On June 25, 2008, The House of Representatives passed the amended Americans With Disabilities Act (ADA) to expand civil rights for the disabled by a 402 to l7 margin. Lawmakers said they wanted to restore broad protections that Congress had intended to establish when it passed the Americans With Disabilities Act in 1990. The 1990 law said “individuals with disabilities are a discrete and insular minority”, and the Supreme Court had cited this phrase in different decisions since then as a reason for limiting the definition of disability. This phrase was deleted from the new bill which calls for disability to be “construed broadly” to cover more physical and mental impairments.

The 1990 law prohibited an employer from discriminating against a qualified individual who had, or was perceived as having a disability, defined as physical or mental impairment that “substantially limits” one or more major life activities. In 2002, the Court had said, “these terms need to be interpreted strictly to create a demanding standard for qualifying as disabled.” A person has to have “an impairment that prevents or severely restricts the individual from doing activities that are of central importance to most people’s daily lives.”

The new bill passed by Congress would establish a less stringent standard, describing an impairment qualifying as a disability if it “materially restricts” a major life activity like seeing, hearing, eating, walking, reading or thinking. Lawmakers said that people with epilepsy, diabetes, cancer and cerebral palsy have been denied protection because the diseases could be controlled by medication or were in remission. The proposal changed that standard, stating that “an impairment that is episodic or in remission is a disability if it would substantially limit a major life activity when active.” It also said that courts in general should not consider the effects of “mitigating measures” such as drugs, hearing aids and artificial limbs.

Representative James Sensenbrenner, Republican of Wisconsin, a major sponsor of the bill, said that the Supreme Court had “chipped away at the protections” of the l990 law.
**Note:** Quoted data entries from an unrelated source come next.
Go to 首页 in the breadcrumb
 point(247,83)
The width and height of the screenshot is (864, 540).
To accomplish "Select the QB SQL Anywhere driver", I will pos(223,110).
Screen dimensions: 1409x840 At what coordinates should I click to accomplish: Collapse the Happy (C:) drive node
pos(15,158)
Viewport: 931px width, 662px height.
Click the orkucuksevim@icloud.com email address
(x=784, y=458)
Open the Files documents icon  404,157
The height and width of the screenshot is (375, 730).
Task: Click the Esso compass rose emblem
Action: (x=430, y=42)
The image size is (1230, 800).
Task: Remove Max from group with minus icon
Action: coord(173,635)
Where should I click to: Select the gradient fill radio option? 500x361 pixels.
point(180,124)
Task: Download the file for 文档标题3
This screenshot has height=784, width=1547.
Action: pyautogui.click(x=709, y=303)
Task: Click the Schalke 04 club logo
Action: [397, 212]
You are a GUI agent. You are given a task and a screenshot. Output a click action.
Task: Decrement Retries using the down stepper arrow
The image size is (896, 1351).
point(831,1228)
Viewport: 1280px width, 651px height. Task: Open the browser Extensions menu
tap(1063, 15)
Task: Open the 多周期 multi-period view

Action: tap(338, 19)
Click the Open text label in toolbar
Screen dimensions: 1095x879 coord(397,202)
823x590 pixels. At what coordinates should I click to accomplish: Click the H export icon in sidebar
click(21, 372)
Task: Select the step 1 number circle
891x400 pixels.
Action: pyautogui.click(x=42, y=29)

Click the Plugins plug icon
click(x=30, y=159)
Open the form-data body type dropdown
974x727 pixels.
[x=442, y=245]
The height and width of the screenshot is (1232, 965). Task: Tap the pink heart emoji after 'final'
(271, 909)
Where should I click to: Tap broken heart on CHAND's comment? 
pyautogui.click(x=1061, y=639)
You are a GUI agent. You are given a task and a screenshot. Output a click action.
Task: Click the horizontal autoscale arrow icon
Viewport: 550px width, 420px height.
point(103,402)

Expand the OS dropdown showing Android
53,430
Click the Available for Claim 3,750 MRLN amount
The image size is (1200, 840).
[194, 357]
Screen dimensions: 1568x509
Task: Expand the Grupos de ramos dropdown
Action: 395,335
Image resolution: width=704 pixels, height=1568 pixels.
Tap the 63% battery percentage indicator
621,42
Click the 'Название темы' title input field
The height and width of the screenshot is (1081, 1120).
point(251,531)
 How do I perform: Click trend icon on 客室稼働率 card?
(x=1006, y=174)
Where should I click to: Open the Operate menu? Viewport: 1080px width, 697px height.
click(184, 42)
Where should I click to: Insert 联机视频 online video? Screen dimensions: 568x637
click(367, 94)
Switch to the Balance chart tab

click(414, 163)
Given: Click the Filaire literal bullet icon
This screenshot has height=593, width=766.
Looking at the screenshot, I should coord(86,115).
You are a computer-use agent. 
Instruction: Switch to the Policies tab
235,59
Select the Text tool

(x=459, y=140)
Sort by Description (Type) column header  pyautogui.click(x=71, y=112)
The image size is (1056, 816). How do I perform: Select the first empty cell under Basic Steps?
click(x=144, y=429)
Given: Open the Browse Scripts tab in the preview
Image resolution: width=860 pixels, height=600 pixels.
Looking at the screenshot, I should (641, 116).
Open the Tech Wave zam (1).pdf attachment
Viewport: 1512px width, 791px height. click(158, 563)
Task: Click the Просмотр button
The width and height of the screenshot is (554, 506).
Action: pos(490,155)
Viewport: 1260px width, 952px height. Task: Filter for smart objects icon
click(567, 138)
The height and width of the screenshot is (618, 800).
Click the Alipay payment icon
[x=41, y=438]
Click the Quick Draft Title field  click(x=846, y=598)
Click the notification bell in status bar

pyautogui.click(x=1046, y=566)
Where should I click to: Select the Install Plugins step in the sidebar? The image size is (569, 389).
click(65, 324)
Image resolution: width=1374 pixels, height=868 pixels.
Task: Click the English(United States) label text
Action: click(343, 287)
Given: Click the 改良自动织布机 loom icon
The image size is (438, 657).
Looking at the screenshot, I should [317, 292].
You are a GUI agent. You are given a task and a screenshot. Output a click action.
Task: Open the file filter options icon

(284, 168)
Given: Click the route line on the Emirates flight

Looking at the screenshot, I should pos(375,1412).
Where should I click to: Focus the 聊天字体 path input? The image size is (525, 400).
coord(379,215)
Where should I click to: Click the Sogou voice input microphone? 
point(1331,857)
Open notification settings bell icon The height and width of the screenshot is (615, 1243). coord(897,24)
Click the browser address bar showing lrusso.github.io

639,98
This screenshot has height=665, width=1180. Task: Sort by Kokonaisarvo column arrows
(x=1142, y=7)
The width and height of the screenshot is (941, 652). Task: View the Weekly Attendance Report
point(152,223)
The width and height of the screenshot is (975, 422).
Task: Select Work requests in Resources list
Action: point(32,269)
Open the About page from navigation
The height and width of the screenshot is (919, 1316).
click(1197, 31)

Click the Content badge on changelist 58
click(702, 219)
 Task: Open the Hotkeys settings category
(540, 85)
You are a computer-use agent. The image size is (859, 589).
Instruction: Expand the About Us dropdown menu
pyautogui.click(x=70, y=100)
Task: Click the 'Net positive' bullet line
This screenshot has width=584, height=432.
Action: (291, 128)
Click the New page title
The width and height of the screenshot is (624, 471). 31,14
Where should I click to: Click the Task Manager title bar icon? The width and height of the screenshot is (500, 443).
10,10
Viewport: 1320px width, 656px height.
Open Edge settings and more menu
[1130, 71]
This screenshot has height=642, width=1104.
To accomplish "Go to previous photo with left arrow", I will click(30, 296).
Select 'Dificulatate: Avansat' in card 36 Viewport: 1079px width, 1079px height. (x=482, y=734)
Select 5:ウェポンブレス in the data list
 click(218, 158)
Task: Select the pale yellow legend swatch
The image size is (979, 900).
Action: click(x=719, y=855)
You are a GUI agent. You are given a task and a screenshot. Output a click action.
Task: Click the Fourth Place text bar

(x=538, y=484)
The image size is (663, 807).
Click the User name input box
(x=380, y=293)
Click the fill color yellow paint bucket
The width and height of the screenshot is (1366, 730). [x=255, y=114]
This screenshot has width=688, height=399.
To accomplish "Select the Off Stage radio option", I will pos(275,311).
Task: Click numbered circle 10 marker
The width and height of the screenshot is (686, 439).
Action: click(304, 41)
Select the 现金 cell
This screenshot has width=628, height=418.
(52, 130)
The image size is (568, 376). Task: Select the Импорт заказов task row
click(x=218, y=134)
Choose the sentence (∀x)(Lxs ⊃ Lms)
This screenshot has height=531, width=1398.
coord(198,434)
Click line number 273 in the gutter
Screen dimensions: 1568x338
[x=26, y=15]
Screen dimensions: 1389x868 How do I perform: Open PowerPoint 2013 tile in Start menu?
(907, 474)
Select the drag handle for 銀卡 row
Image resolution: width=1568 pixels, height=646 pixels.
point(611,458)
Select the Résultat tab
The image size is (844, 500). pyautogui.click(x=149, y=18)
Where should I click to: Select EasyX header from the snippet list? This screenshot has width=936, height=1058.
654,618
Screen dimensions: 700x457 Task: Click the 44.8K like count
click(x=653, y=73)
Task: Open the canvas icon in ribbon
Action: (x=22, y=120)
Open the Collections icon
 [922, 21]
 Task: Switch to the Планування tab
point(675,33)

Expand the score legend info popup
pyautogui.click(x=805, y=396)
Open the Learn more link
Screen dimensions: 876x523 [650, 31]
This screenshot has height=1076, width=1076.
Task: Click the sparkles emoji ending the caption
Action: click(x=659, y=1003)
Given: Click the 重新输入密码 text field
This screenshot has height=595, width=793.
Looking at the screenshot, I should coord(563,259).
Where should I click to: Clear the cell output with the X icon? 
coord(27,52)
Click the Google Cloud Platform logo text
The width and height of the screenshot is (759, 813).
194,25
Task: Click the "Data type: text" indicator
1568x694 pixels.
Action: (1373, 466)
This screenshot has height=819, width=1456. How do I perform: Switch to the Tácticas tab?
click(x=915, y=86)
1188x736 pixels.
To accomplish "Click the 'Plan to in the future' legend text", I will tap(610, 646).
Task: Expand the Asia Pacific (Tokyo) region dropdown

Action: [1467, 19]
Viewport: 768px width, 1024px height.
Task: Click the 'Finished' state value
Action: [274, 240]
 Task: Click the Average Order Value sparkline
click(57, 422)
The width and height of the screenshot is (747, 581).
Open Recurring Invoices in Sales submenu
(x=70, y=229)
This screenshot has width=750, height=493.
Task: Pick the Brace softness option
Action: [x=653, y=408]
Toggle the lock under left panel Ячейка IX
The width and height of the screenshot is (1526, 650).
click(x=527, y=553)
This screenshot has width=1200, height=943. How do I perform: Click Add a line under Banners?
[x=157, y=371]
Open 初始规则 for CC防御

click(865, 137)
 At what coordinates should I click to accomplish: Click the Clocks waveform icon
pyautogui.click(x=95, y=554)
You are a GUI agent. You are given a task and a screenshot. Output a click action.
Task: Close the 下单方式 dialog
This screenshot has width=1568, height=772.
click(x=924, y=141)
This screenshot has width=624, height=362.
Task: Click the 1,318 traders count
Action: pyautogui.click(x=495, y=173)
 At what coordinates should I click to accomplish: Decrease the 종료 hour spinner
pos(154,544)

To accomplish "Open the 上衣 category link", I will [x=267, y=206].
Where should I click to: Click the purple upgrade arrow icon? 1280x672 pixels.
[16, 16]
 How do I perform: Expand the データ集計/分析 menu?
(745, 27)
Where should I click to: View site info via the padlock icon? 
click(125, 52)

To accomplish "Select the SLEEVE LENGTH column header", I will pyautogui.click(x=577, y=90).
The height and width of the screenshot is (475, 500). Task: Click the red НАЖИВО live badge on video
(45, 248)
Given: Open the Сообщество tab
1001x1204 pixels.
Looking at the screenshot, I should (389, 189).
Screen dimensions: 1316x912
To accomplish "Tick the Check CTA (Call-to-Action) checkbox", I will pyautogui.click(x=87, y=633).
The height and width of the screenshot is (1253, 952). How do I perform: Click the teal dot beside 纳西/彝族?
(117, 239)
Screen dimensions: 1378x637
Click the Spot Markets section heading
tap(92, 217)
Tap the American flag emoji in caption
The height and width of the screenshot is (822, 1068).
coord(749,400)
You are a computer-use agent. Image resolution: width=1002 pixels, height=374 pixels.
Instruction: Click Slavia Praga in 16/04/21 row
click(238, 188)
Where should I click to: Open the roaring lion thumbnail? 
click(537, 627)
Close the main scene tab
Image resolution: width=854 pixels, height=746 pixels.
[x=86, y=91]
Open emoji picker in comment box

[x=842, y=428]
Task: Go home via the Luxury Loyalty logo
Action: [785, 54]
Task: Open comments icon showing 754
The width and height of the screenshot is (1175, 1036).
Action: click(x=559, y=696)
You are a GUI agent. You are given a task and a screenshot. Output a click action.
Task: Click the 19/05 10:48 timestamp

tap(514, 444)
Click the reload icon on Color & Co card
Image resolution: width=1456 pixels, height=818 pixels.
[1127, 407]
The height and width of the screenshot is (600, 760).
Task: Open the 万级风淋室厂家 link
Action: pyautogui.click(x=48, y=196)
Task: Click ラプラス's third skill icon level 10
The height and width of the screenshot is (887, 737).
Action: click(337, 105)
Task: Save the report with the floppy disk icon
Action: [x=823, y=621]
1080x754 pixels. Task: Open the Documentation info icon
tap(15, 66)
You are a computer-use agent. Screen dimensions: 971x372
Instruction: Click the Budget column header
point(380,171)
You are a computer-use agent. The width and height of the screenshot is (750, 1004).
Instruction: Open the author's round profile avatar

Representative Jerrold Nadler, Democrat of New York said, “thousands of men and women in uniform are returning from Iraq and Afghanistan with serious injuries, including the loss of limbs and head trauma.” He stressed that changes to the l990 law were urgently needed. The Senate passed a similar bi-partisan measure with Senator Tom Harkin, Iowa Democrat, leading the effort.

The amended ADA gave people with disabilities greater access to courtrooms, theaters, hotels, stadiums, retail stores, swimming pools, play grounds and golf courses. More than seven million businesses and government agencies were affected by requirements, including: ramps or lifts into auditoriums and courts for wheelchair accessibility, the location of light switches, the height of retail service counters and the use of “service animals” such as dogs in public places. The Justice Department said the need to make the environment more accessible was greater because the Iraq war was “creating a new generation of young men and women with disabilities.” John Wodatch, chief of the disability rights section of the Justice Department looked at the entire population when he said “Disability is inherent in the human condition. The vast majority of individuals who are fortunate enough to reach an advanced age will benefit from the proposed requirements.”

Harriet Johnson died on June 7, 2008 at age 50. Her lifelong advocacy for the disabled, built support for the amended ADA law when it was debated and passed . She would have been proud of the Congress, the Justice Department and the President for expanding the rights and protections for Americans with disabilities.

2 thoughts on “Harriet Johnson: Woman of Valor

  1. A woman of valor indeed! Thank you for bringing her accomplishments to light, since most people probably do not know about her life of courage and determination. Wonderful blog.